Quantum Molecular Dynamics

Round 1

Reviewer 1 Report

Comments and Suggestions for Authors

The letter of Riccardo Fantoni proposes a generalization of continuous-representation theory introduced by J.R. Klauder for reformulation of classical mechanics equations as those arising from extremal of quantum-mechanical action functional with respect to a restricted set of unit vectors whose c-number labels become the dynamical variables to the case of many-body systems. This work also presents the Wick rotational transformation of time which allows to mathematically connect quantum mechanical equations to statistical mechanics equations within the proposed theory.

The presented generalized theory is a powerful tool that can help to resolve complex quantum physics problems within the established statistical physics methods by treating imaginary time as a periodic coordinate. This may especially be useful for understanding thermal properties of matter within quantum field theory.

I think that the letter of Riccardo Fantoni reports on important theoretical results in the field of quantum physics and will be interesting for readers. The proposed theory is akin to the path integral Monte Carlo (PIMC) method for quantum fluid which interpolates between the classical fluid and the ground state of the quantum fluid. This theory proposes a novel kind of a many-body simulation that holds for a general quantum fluid and, like PIMC, can interpolate between high and low temperatures. In this respect, the paper can be regarded as original because there are indeed no similar simulation algorithms in the community.

The text is clearly written and well-structured. Overall, I recommend the manuscript for publication in Quantum Reports after minor revision. A few unclear issues are mentioned below and recommended for clarification.

1. The functional form of φ is set by Eq. (5). If I am not mistaken, such form has been presented by Klauder in one of his works. This functional allows to reduce classical action to the convenient form given by Eq. (7). It indeed represents a useful mathematical maneuver, but it is not clear what physical idea lies beneath it? What were the prerequisites (except for mathematical convenience) for choosing that particular functional form?
2. In Eq. (10), it is not clear why among the kinetic terms in the additional O-term, there is only the matrix of P² Should it not be something like (φ₀, [(P + Ꝓ)² - P²]φ₀)/2m?
3. It is not clear why fiducial vector is chosen to be a Dirac delta function in dN spatial dimension, as given by Eq. (11)?
4. I suggest to improve stylistics and check for grammatical and orthographical errors.

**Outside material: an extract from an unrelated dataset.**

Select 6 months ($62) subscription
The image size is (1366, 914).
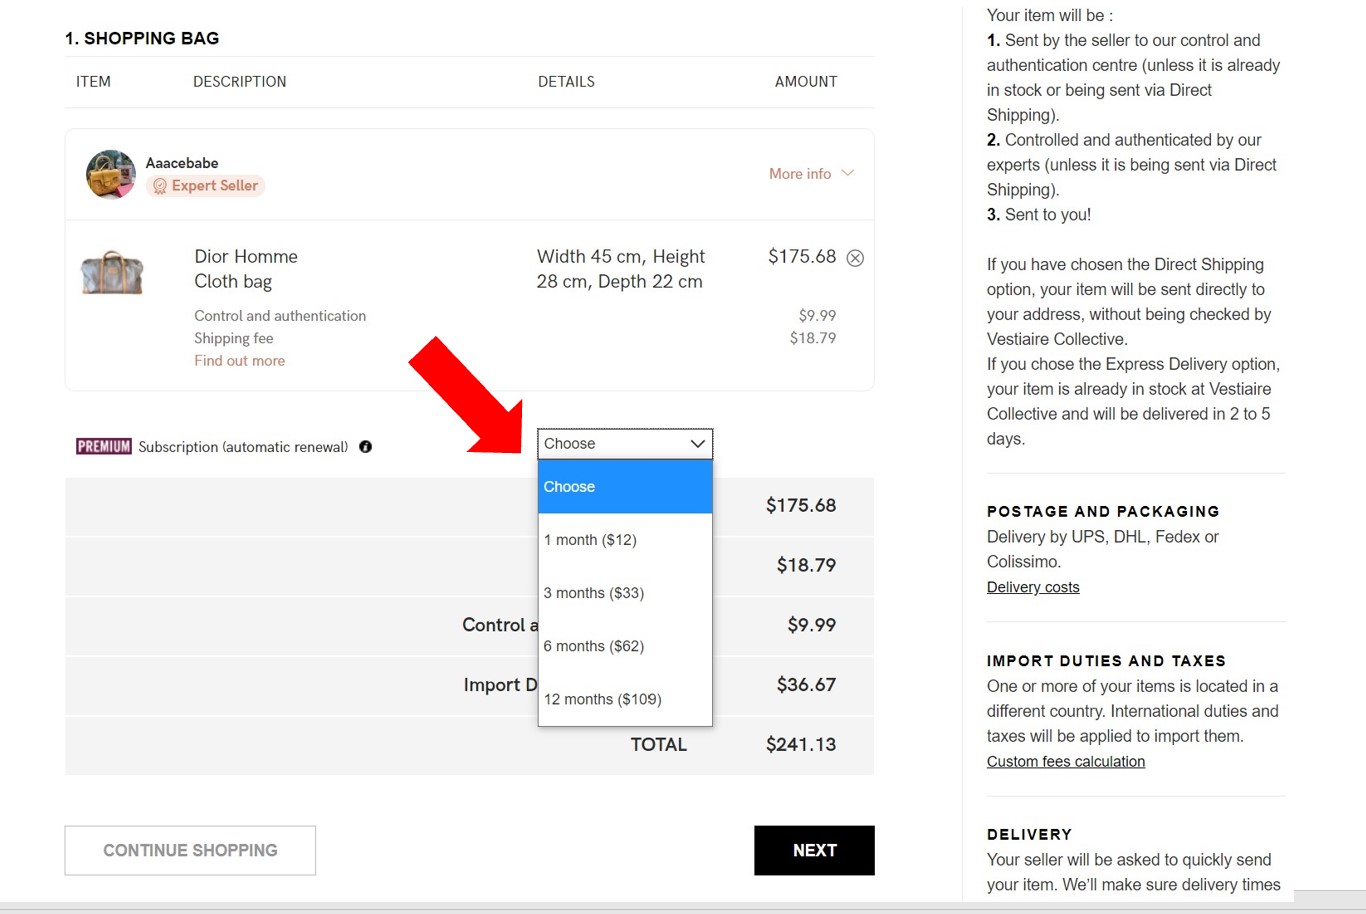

For example, the phrase “We are not aware of any similar method able to treat any many body system irrespective of the statistics ruling the particles being them distinguishable” is not grammatically correct. I suspect that in the case of “any many body” the authors unintentionally omitted the hyphen in the “many-body,” but “being them distinguishable” is not correct grammatically. Another mistake is the “calssical action” instead of “classical action” in the paragraph before Eq. (7). I assume that there may be more such misprints or incorrectly build phrases throughout the text, thus, I urge the author to search for them carefully.

 

Author Response

Dear Editor,

I would like to thank the two Referees for their careful reading of the manuscript
and for their comments/suggestions for its improvement. I list below each of the 2
Referee reports and then my reply to each of them.

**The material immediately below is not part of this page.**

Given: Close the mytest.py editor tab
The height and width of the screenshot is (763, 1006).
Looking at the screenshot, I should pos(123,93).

------------------------------------------------------------------------------------
First Referee Report
------------------------------------------------------------------------------------

The letter of Riccardo Fantoni proposes a generalization of continuous-representation theory introduced by J.R. Klauder for reformulation of classical mechanics equations as those arising from extremal of quantum-mechanical action functional with respect to a restricted set of unit vectors whose c-number labels become the dynamical variables to the case of many-body systems. This work also presents the Wick rotational transformation of time which allows to mathematically connect quantum mechanical equations to statistical mechanics equations within the proposed theory.

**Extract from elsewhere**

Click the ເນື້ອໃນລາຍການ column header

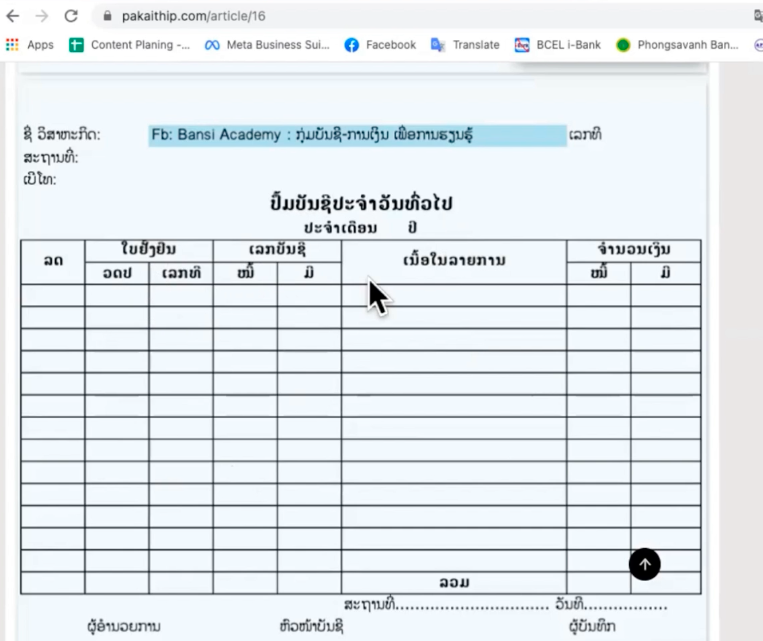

The presented generalized theory is a powerful tool that can help to resolve complex quantum physics problems within the established statistical physics methods by treating imaginary time as a periodic coordinate. This may especially be useful for understanding thermal properties of matter within quantum field theory.

I think that the letter of Riccardo Fantoni reports on important theoretical results in the field of quantum physics and will be interesting for readers. The proposed theory is akin to the path integral Monte Carlo (PIMC) method for quantum fluid which interpolates between the classical fluid and the ground state of the quantum fluid. This theory proposes a novel kind of a many-body simulation that holds for a general quantum fluid and, like PIMC, can interpolate between high and low temperatures. In this respect, the paper can be regarded as original because there are indeed no similar simulation algorithms in the community.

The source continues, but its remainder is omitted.